Thanks in advance..!!
Heres the code.
#include<iostream>
using namespace std;
int main()
{
long long int n;
long int q;
int i,a,b,sum_temp=0,flag=0;
char act[10];
cin>>n;
cin>>q;
int array[n],temp[n],temp2[n];
long int sum;
for(i=0;i<n;i++){
cin>>temp[i];
temp2[i]=0;
array[i]=0;
}
while(q>0){
for(i=0;i<3;i++){
cin>>act[i];
}
act[3]='\0';
a=act[1]-'0';
b=act[2]-'0';
if(act[0]=='S'){
if(array[b]==0){
for(i=0;i<=b;i++){
if(i>0){
array[i]=array[i-1]+temp[i];
}else{
array[i]=temp[i];
}
}
}
sum_temp=0;
for(i=a;i<=b && flag==1;i++){
sum_temp=sum_temp+temp2[i];
}
if(a>0){
sum=(array[b]-array[a-1])+sum_temp;
}
else{
sum=array[b]+sum_temp;
}
cout<<sum<<endl;
}
else if(act[0]=='G'){
temp2[a]=b;
flag=1;
}
else if(act[0]=='T'){
temp2[a]=-b;
flag=1;
}
q--;
}
return 0;
}
EDIT:
As per the link you provided, the range of N is 2 ≤ N ≤ 1000000.

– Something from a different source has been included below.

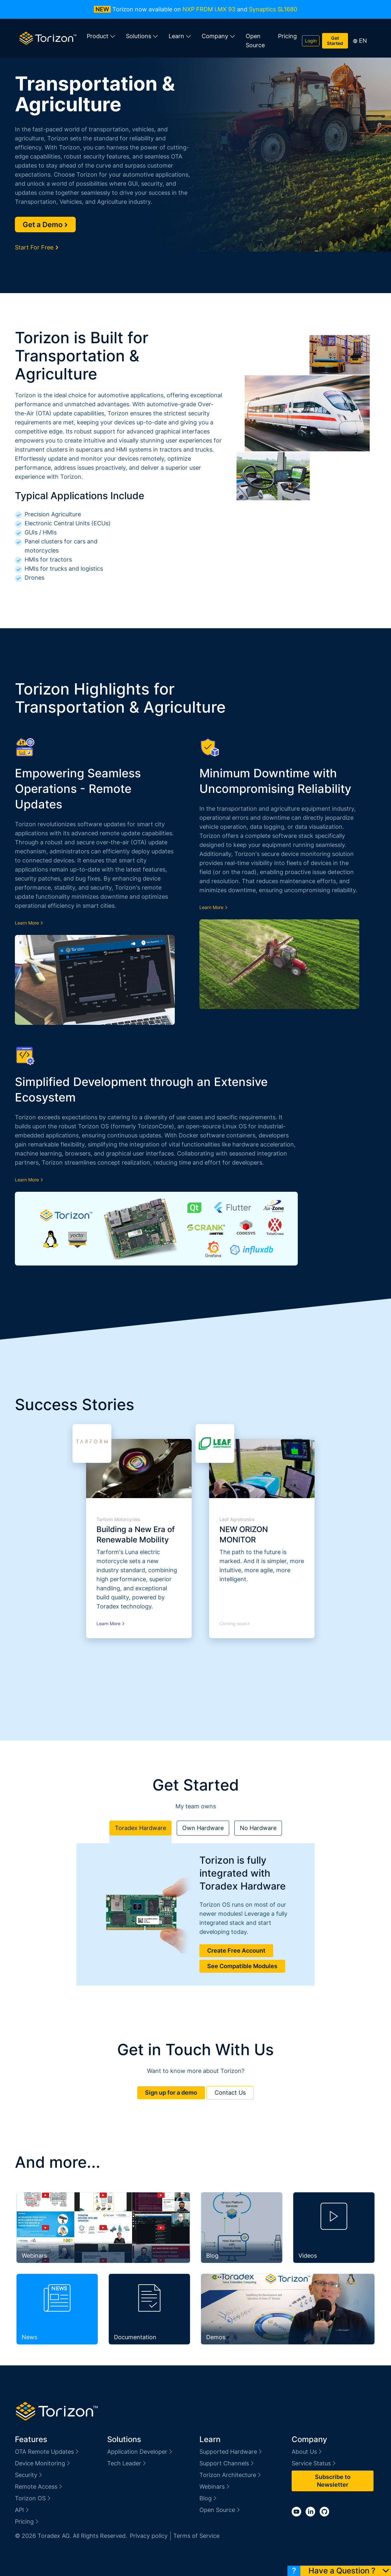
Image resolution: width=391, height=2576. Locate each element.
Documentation (135, 2337)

Hence as suggested by #Retired Ninja, there is a possibility that you may be getting stack overflow.
Solution: Use a vector.
Among other things, this is not valid C++:
cin>>n;
cin>>q;
int array[n],temp[n],temp2[n];
Here n should be a compile time constant. Better is to use
std::vector<int> array( n );
One reason as to why you are getting run-time error is you maybe accessing out of bounds array:
b=act[2]-'0';
if(act[0]=='S'){
if(array[b]==0){
How do you know here that b is less then array size?
I suggest you run it through a debugger.